Read "netsquirrel" article and tried your suggestion. Computer stills boots to Safe mode.


----------



## L Henry (Mar 16, 2005)

As of this date my Windows 98SE will only boot to safe mode. Modification(s) of start up items has not produced a successful boot.

Do I assume that I have a hardware problem that cannot be solved by software modification?


----------



## blues_harp28 (Jan 9, 2005)

Do you have the Win 98se Cd and the 25 diget code number?
If yes, can you not reinstall 98se?


----------



## L Henry (Mar 16, 2005)

yes, I have all of the materials that were provided at the time of purchase. I have not reinstalled 98SE, as I assumed that all programs ( some DOS based) would be lost or difficult to replace.

I have retained this 98SE unit and an old printer to run and print vintage programs (i,e. PFS-Professional File) that will not run and/or print using my Windows 7 computer. 

I had hoped to salvage the unit for this reason.


----------



## blues_harp28 (Jan 9, 2005)

Try Step by Step Confirmation.
http://support.microsoft.com/kb/188867

Quote.
'Restart your computer, press and hold down the CTRL key until the Windows 98 Startup menu appears, and then choose Step-By-Step Confirmation.
Press Y at each prompt up to and including the "Load all Windows drivers?" prompt, and then press N to everything else. Note that you should make a list of all the items trying to load after this point'


----------



## L Henry (Mar 16, 2005)

I sincerely appreciate your help.

The following items attempted to load after &#8220;Load all windows drivers?&#8221;:

override standard vmouse
vnetsup.vxd
mdis.vxd
ndis2sup.vxd
JAVASUP.VXD
C:\windows\SYSTEM\vrtwd.386
C:\windows\SYSTEM\vfixd.vxd
vnetbios.vxd
turbovf.vxd
vredir.vxd
dfs.vxd
wdiswan.vxd
msmouse.vxd

The computer then booted in normal mode (not safe mode), but with several functions (printer, internet connection, etc.) not available.
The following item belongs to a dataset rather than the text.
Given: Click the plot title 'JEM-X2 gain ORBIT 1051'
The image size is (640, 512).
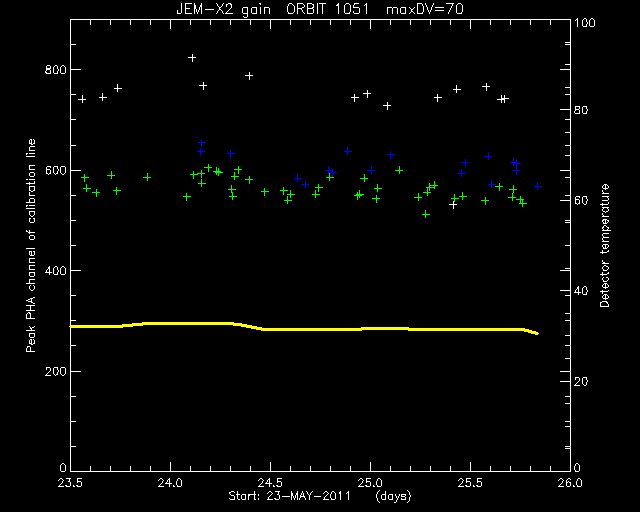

I assume these functions were among the ones which were selected as &#8220;no load&#8221; items.


----------



## blues_harp28 (Jan 9, 2005)

Did you follow all suggestions here?
http://support.microsoft.com/kb/188867

Quote
'Step-By-Step Confirmation.
Press Y at each prompt up to and including the "Load all Windows drivers?" prompt, and then press N to everything else. Note that you should make a list of all the items trying to load after this point. This prevents VxDs from loading and VxDs in the Windows\System\Vmm32 folder from overriding Windows internal VxDs (VxDs built into the Vmm32.vxd file)'


----------



## L Henry (Mar 16, 2005)

I have not tried the microsoft suggestions, skipped to your "Quote" section hoping this procedure would enable identification of the problem.

Since the boot is now normal does selectively adding back the "NO" items identify the problem item? 

Will repeating the procedure and placing a "Y" after the proper item(s) from my list above, return the Internet, printer, etc functions ?

The questions may not be logical, my tech ability is limited.


----------



## blues_harp28 (Jan 9, 2005)

All the above questions - I cannot answer, sorry.
It's been years since I used 98se.
Check the link above again and try all suggestions.


----------



## L Henry (Mar 16, 2005)

You have been most helpful. 

Do we have a Windows 98SE specialist available on this site? Perhaps they will pick up the problem from this point.

Thanks again.


----------